A secure connection over the HTTPS protocol is now a requirement for all types of websites, and the only way you can achieve it is with an SSL certificate. Browsers and apps will flag your site’s connection as NOT SECURE if you don’t convert HTTP to HTTPS.
But how to change my site from HTTP to HTTPS users ask. On this page, you will learn how to switch from HTTPS to HTTPS and the importance of an HTTPS migration checklist for your website’s best functionality.
HTTPS Migration on Most Popular Platforms
Moving from HTTP to HTTPS is a multi-step process that starts with SSL certificate installation on your server and culminates with enforcing HTTPS across your website.
Here we address the latter aspect and provide in-depth guides on how to change from HTTP to HTTPS on various platforms. Use the links below for detailed HTTPS migration instructions for your particular platform.
Why migrate from HTTP to HTTPS?
Migrating a website from HTTP to HTTPS is not an option but a necessity. Today, almost the entire Internet has transitioned from the obsolete HTTP protocol to the secure HTTPS version.
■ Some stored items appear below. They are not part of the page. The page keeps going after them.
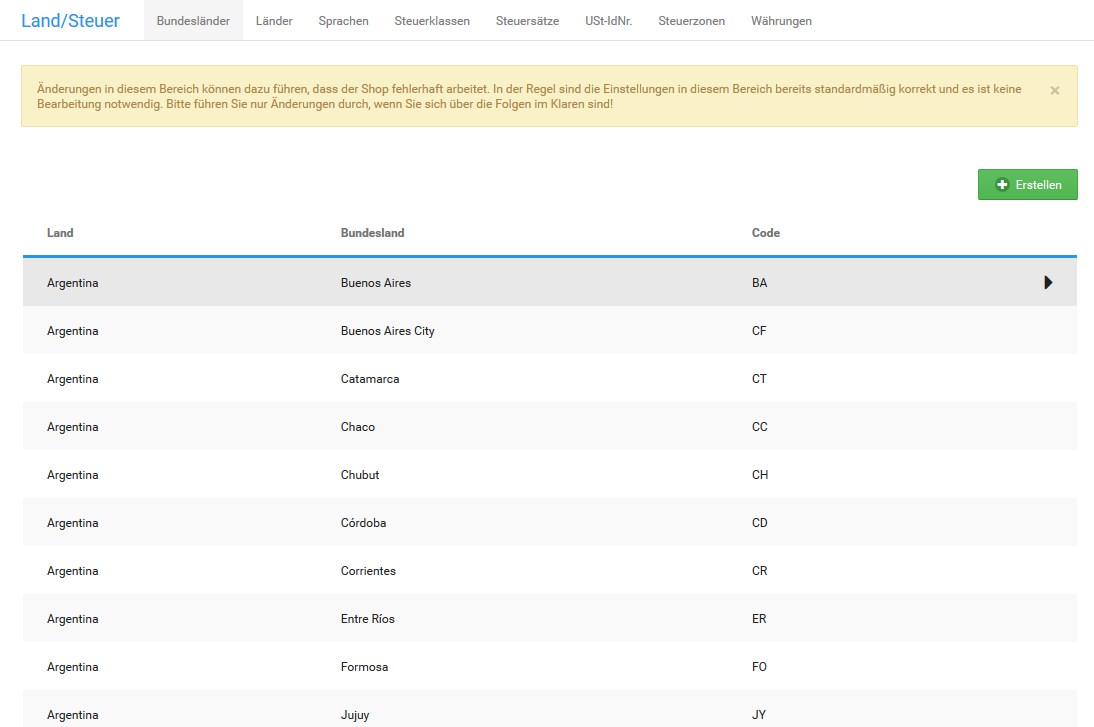Click the Bundesland column header
The height and width of the screenshot is (727, 1094).
pos(372,233)
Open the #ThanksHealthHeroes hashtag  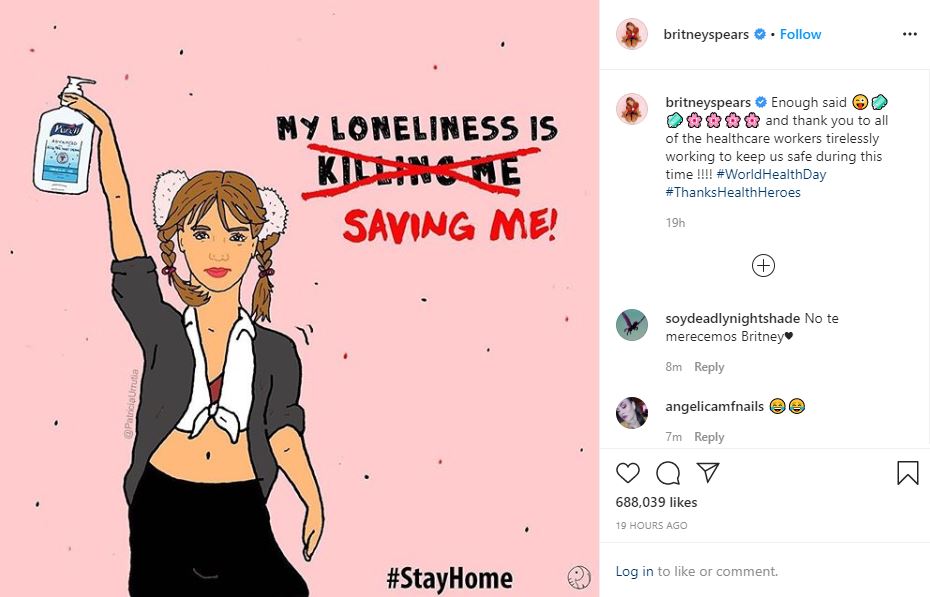point(733,192)
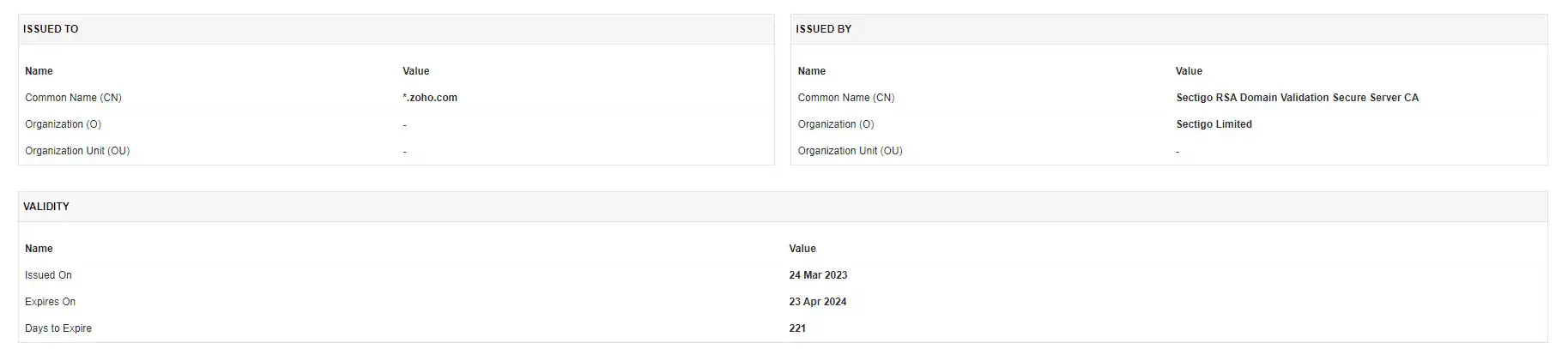This screenshot has height=349, width=1568.
Task: Click the Value column header in Validity
Action: (x=802, y=249)
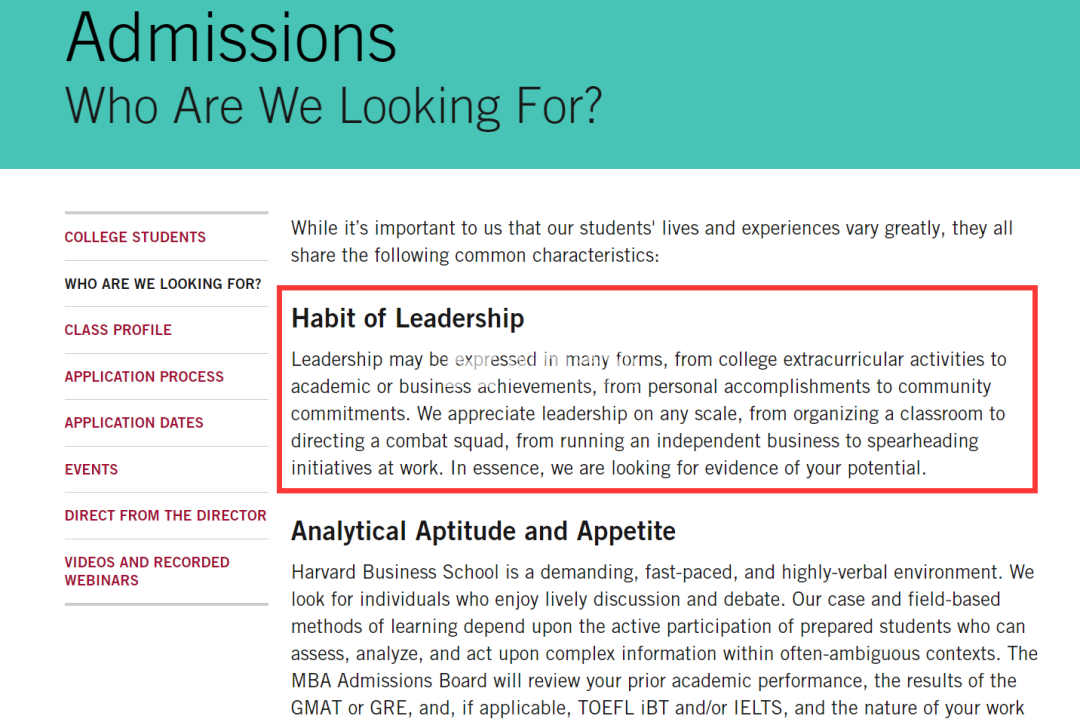Screen dimensions: 1080x722
Task: Click 'Harvard Business School' in the paragraph
Action: pyautogui.click(x=395, y=573)
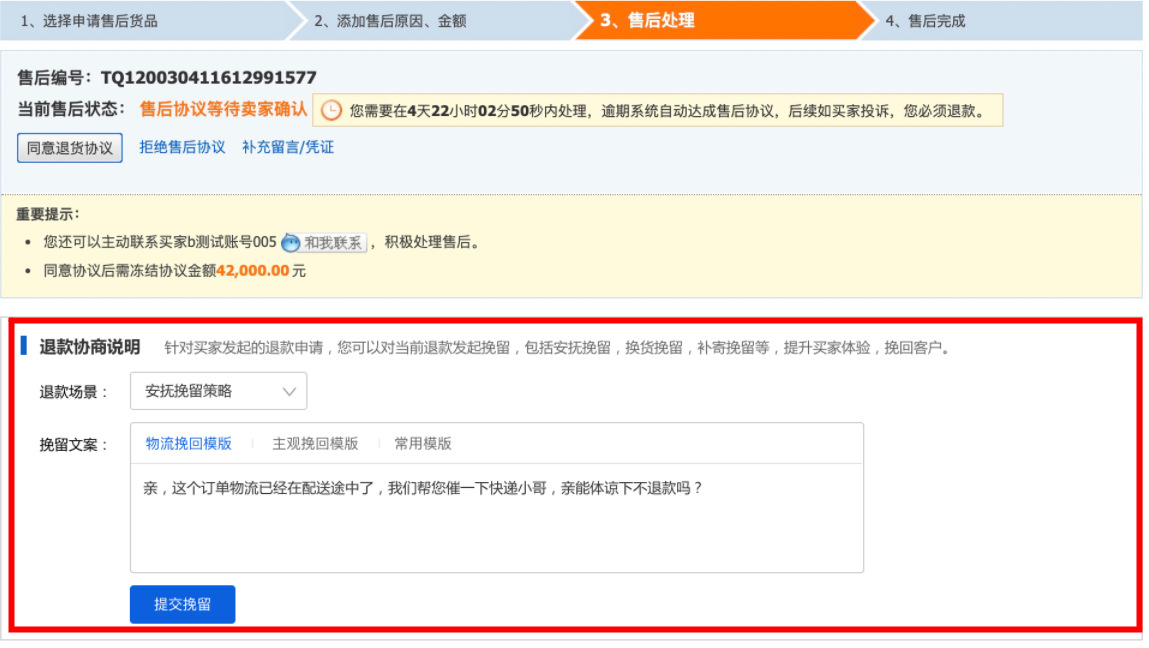Switch to the 物流挽回模版 tab
This screenshot has height=648, width=1149.
(188, 443)
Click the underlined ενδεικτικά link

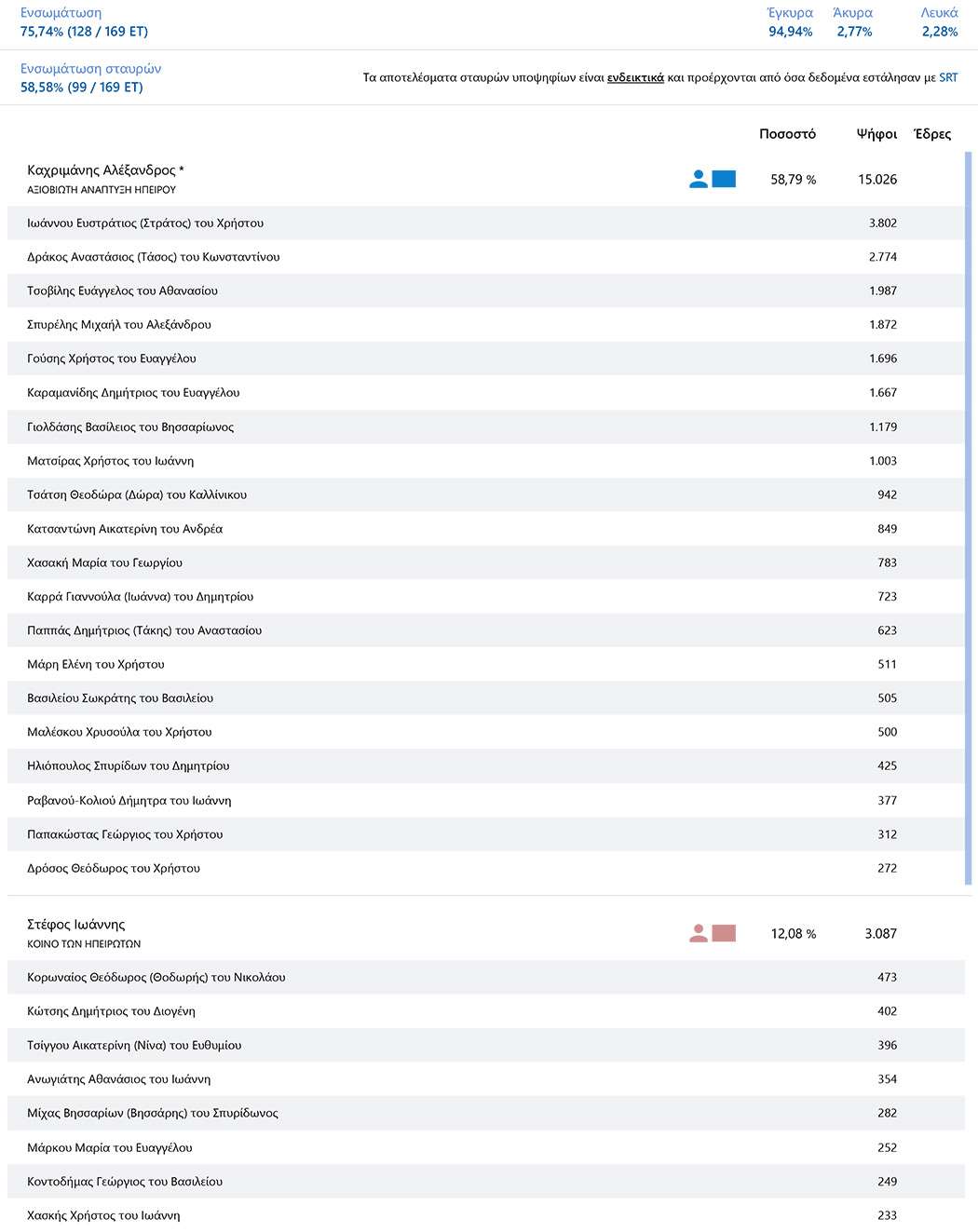(x=635, y=77)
All browsers, apps, and search engines require an SSL certificate to enable HTTPS and secure communications between clients and servers.
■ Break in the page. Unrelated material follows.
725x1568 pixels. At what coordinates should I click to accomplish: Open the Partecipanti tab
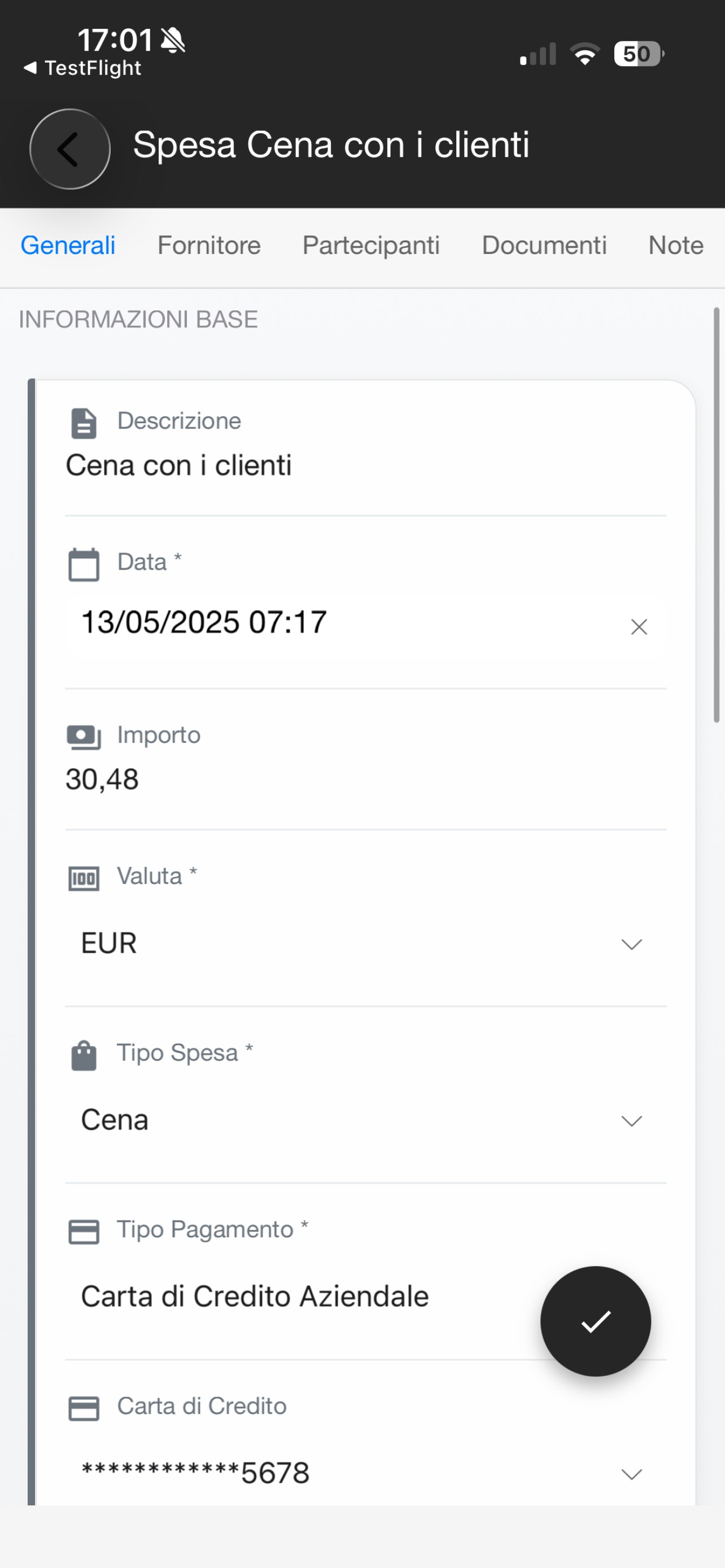coord(371,246)
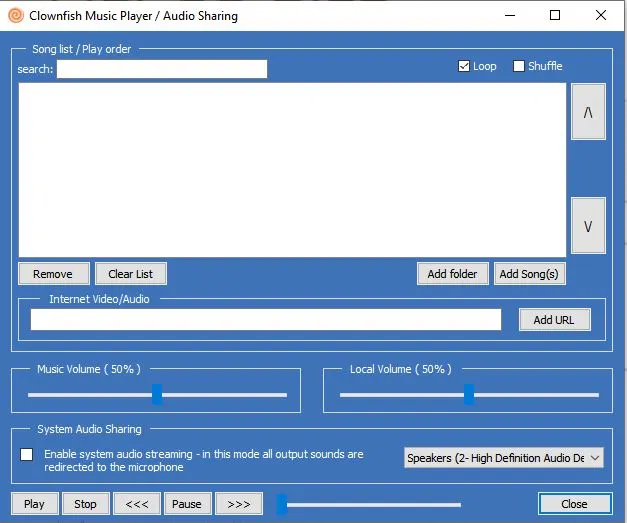
Task: Pause the music playback
Action: [x=187, y=504]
Websites that don’t change HTTP to HTTPS are drastically penalized by browsers and search engines. If your site loads over the vulnerable HTTP protocol, browsers will display a security warning, scaring visitors off your pages. And if that’s not bad enough, Google won’t feature HTTP sites on the search engine results pages, making your site inaccessible and irrelevant.
You have no choice but to switch from HTTP to HTTPS. Any delays will stall your website’s growth and indicate that you’re not serious about sensitive data protection on the Web.
How to Change My Site from HTTP to HTTPS?
So you want to change from HTTP to HTTPS but don’t know where to start? We got you covered. Follow the HTTPS migration checklist below for a fast and proper HTTPS transition. We’ll assume that you don’t have an SSL certificate yet, and include all the possible steps.
1. Buy an SSL Certificate
Your website type determines what SSL certificate you need. With so many SSL options available, choosing the optimal solution is essential for robust security and smooth SSL management.
Entry-level websites like blogs or portfolios require a Domain Validation SSL certificate, while official companies and e-commerce platforms need a more capable Business Validation or Extended Validation certificate.
If you don’t know what SSL to choose, our SSL Wizard tool will recommend the best certificate for your budget and project. Just answer a few simple questions about your website, and the Wizard will take care of the rest.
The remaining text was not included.